A Taboth comme à Abréby, les communautés s’inquiètent de l’absence totale de la prise en compte des questions sécuritaires maintes fois portées par écrit aux autorités préfectorales et municipales. « Nous n’avons pas de caserne de sapeur-pompiers or le gaz traverse le village. En cas d’incendie ou d’autres problèmes nous seront obligés de regarder nos maisons brûler jusqu’aux cendres » s’inquiète Beugré Laurence, présidente des femmes d’Abréby. « Il n’y a pas de risque zéro avec ce type de projet malgré ce qu’on veut nous faire croire » prévient Labion Frégus le président des jeunes d’Abréby avant d’inviter les entreprises exploitant le gaz et le gouvernement à songer à installer une caserne de sapeur-pompiers dans la zone.
Le Collectif Africa Climate Justice (ACJC) a pris connaissance des problèmes que vivent les populations impactées par l’exploitation du gaz. « Ces problèmes que vivent ses communautés sont les mêmes que vivent de nombreuses populations à travers l’Afrique. Je veux parler en particulier des pays où le gaz et le pétrole ont été découverts. Les populations sont écartées de la réflexion autour de ces projets d’exploitation et finalement elles sont celles qui ne profitent pas et subissent les impacts de ces activités industrielles sur leur environnement » souligne Rumbidzai Mpahlo, coordinatrice du collectif.

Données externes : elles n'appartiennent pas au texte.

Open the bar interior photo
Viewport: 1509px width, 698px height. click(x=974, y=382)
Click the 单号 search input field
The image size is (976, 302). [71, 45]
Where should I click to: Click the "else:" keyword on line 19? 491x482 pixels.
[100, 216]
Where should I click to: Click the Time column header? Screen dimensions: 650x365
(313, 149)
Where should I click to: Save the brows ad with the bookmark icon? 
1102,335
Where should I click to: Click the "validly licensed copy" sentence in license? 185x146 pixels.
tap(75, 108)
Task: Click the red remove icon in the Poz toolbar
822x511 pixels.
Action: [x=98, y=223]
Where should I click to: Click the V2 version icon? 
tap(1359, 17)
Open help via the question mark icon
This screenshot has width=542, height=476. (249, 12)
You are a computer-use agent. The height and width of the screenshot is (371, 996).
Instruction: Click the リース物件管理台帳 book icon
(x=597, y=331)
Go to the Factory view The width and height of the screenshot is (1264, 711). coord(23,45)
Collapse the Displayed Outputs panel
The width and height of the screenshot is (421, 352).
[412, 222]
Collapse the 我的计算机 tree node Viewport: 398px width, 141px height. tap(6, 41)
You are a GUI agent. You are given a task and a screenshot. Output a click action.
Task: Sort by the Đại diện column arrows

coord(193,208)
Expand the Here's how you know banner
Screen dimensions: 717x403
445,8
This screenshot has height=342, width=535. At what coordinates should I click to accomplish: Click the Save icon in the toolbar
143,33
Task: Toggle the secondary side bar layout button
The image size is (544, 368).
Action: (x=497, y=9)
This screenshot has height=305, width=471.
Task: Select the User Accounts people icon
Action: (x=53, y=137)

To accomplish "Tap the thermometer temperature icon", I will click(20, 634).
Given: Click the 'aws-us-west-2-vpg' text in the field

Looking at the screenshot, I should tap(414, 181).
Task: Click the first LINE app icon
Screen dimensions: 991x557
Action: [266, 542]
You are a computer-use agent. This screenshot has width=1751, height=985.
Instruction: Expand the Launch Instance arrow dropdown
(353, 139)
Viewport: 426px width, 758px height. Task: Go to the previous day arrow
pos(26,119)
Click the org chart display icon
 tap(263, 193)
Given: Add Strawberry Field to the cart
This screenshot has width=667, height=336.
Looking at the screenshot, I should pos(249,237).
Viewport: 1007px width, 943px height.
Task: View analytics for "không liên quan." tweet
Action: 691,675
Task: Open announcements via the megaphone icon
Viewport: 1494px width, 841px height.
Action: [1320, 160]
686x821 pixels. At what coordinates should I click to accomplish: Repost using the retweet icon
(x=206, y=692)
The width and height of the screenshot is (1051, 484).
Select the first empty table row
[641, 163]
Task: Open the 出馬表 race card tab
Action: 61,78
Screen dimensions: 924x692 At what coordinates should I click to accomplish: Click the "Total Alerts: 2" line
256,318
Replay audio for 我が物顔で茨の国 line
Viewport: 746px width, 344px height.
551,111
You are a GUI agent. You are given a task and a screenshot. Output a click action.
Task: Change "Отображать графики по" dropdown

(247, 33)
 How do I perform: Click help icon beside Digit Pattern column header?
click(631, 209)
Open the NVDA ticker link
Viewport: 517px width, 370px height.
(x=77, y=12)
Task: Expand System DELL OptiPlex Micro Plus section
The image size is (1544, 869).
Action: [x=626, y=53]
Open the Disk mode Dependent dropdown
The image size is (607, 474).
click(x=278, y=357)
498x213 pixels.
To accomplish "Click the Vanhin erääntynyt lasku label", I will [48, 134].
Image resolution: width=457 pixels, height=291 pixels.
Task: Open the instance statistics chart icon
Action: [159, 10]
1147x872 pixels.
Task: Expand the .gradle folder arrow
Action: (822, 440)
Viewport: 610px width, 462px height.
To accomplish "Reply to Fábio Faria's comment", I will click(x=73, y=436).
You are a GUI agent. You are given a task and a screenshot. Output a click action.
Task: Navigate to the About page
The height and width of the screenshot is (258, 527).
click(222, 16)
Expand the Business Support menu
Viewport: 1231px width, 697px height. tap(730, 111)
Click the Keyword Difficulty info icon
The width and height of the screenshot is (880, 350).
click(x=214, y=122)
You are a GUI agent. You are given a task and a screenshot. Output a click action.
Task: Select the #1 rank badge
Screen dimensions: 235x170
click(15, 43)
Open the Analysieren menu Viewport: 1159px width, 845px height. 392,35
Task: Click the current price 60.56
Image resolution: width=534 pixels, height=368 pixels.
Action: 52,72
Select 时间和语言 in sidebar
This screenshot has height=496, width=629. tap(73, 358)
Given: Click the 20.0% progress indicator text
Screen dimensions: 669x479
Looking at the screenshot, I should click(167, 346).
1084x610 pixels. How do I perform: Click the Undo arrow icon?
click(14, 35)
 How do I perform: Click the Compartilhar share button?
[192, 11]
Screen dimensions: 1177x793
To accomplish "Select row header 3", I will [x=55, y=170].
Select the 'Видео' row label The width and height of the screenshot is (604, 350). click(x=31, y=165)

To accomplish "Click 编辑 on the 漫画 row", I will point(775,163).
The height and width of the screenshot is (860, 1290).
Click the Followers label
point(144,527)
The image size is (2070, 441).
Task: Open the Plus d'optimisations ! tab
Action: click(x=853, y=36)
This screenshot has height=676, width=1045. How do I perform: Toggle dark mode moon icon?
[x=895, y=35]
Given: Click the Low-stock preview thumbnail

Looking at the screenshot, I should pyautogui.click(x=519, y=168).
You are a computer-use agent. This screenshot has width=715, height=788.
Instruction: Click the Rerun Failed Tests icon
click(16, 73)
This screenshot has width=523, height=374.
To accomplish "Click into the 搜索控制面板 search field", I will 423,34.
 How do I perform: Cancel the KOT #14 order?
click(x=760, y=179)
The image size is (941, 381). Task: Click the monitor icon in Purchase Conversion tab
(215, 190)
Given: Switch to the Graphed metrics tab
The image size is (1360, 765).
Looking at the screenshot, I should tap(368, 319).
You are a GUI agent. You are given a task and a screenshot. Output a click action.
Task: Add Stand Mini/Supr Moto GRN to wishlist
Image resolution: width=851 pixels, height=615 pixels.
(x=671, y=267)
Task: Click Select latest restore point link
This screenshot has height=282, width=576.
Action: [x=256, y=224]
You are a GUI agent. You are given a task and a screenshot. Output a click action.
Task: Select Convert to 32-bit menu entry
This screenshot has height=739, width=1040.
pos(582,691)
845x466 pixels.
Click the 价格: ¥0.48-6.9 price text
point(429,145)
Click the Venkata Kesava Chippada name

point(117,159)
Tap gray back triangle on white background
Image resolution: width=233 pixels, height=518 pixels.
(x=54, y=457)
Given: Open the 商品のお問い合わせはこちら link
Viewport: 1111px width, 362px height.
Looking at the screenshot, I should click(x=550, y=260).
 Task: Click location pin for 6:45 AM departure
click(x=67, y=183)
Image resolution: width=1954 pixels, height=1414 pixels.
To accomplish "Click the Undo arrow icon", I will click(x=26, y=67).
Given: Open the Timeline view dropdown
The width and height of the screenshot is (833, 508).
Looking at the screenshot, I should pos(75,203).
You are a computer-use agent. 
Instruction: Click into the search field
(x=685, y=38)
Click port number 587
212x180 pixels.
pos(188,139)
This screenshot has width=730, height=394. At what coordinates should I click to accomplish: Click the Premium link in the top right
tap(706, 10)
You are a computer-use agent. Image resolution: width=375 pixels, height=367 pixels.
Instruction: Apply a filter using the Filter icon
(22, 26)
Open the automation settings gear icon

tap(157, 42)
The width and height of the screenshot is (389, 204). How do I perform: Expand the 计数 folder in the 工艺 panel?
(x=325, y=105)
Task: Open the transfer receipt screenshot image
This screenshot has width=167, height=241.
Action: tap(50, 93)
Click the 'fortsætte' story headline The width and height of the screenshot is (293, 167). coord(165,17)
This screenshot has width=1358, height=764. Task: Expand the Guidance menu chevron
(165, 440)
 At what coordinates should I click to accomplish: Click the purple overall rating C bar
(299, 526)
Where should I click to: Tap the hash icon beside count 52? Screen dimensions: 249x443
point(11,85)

Le Collectif Africa Climate Justice (ACJC) a marqué sa solidarité aux deux localités et fait des propositions pour le bienêtre des communautés. Ladilas Désiré Ndembet, président de l’ONG Muyissi Environnement du Gabon et chef de la délégation lors de cette visite de terrain a indiqué que plusieurs actions peuvent être menées par les communautés dans cette démarche de justice climatique. « Ces deux communautés doivent avant tout être soudées et éviter tout esprit de compromission. Ces multinationales utilisent le plus souvent les tensions communautaires et la désinformation pour fragiliser la lutte » précise Ladilas Désiré Ndembet.
Aussi bien à Taboth qu’à Abréby, il y a un travail de documentation sur les impacts du projet qui doit être fait par les populations. Elles doivent aussi faire l’état des promesses faites qui n’ont pas pu être respectées. Ces deux actions passent par une formation des membres de la communauté par les ONG notamment l’organisation JVE-Côte d’Ivoire (Jeunes volontaires de l’environnement). JVE qui accompagne ces populations impactées par l’exploitation du gaz naturel veut par son action atteindre la pleine satisfaction des revendications des communautés.
« Deux choses principales peuvent être faites. Il s’agit premièrement de prendre toutes les dispositions pour que ces communautés qui ont déjà cédé leurs terres et qui ont accepté que des pipelines passent dans leurs villages puissent être protégées en cas de dégâts qui seraient liés à l’exploitation du gaz et de l’électricité » indique Nahounou Daléba, chargé de programme et de justice sociale pour JVE-Côte d’Ivoire.
« La deuxième chose, c’est de faire parler la justice. Ces communautés ont perdu et il faut qu’elles reçoivent de façon proportionnelle ce qu’elles ont perdu. Elles ont perdu définitivement la terre, elles peuvent recevoir gratuitement l’électricité ou les retombés du gaz. C’est ce qui serait l’idéal » conclut Nahounou Daléba.
Il est évident que ces communautés seront impactées pour longtemps et sur tous les plans par l’exploitation du gaz et la production de l’électricité. Avec les émissions de CO2 et les risques sécuritaires liés à ce projet leur environnement sera impacté. A cela s’ajoute également la perte de leurs terres, leur seul moyen de subsistance. Il serait donc juste que les revendications sociales de ces populations soient prises en compte par le gouvernement ivoirien et les entreprises qui brassent des centaines millions à proximité de la souffrance des communautés.